The historical records are replete with expressions of The Founders' profound concern for the enduring safety of the God-given, unalien-able rights of future generations in America--time without end, for the preservation of Posterity's just heritage of Individual Liberty: Freedom of Man from Government-over-Man, under a securely functioning system of constitutionally limited government to be in practice inviolate in its full integrity. This concern of all of The Founders, indeed of all their fellow leaders and of their fellow Americans in general, was soundly reflected in 1774 in "Resolutions of Committee for the Province of Pennsylvania" which constituted "Instructions from the Committee to the Representatives in Assembly" of Pennsylvania as drafted by John Dickinson, a signer of the Constitution and distinguished in other respects as a leader in the period 1774-1787. These resolutions contained the following stirring appeal, to be always solicitous of moral obligation stemming from the fact that, in any period, the living generation is only temporary trustee of the just heritage of Posterity (emphasis per original):

"Honour, justice and humanity call upon us to hold, and to transmit to our posterity, that liberty, which we received from our ancestors. It is not our duty to leave wealth to our children: but it is our duty, to leave liberty to them. No infamy, iniquity, or cruelty, can exceed our own, if we, born and educated in a country of freedom, intitled to its blessings, and knowing their value, pusillanimously deserting the post assigned to us by Divine Providence, surrender succeeding generations to a condition of wretchedness, from which no human efforts, in all probability, will be sufficient to extricate them; the experience of all states mournfully demonstrating to us, that when arbitrary power has been established over them, even the wisest and bravest nations, that ever flourished, have, in a few years, degenerated into abject and wretched vassals."
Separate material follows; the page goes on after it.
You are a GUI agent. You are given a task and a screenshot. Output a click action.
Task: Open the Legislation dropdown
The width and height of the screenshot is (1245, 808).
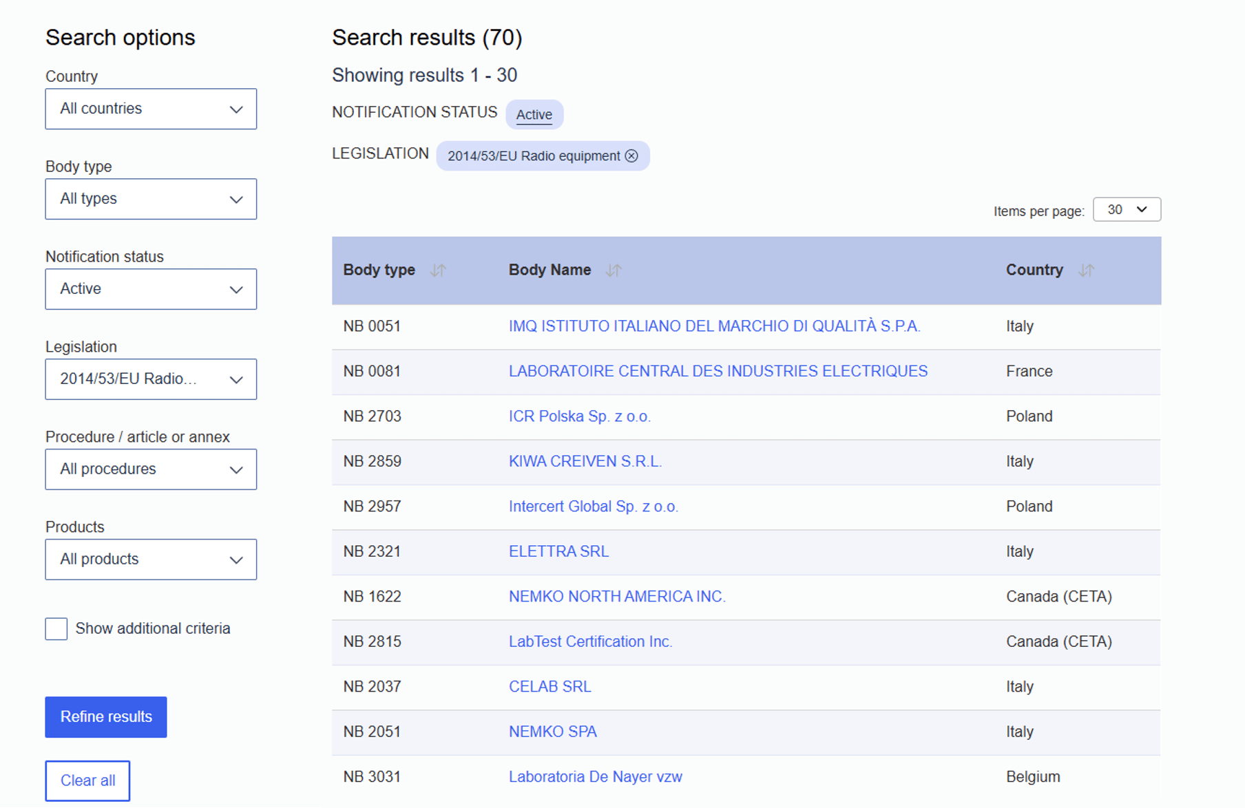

It was in this sense, in part, that Washington referred to the American people--meaning those of each and every generationt in his previously-noted statement in his First Inaugural Address (referring to the form of a Republic as "the Republican model of Government"):

". . . the preservation of the sacred fire of liberty, and the destiny of the Republican model of Government, are justly considered as deeply, perhaps as finally staked, on the experiment entrusted to the hands of the American people." (Emphasis Washington's.)

This indicates the double burden of responsibility of each generation of Americans, according to the thinking of The Founders, as the trustee of "the republican model of government" not only for American Posterity but for all other peoples of future generations--for whom The Founders intended the American "experiment" to be a model: to serve as the Light of Liberty which could inspire other peoples as an ideal and goal and to which they could turn for sound guidance whenever any people, of any country, might feel so inclined in the course of their own self-development governmentally; without any attempt by America, of course, to impel--to "pressure" any people in this connection.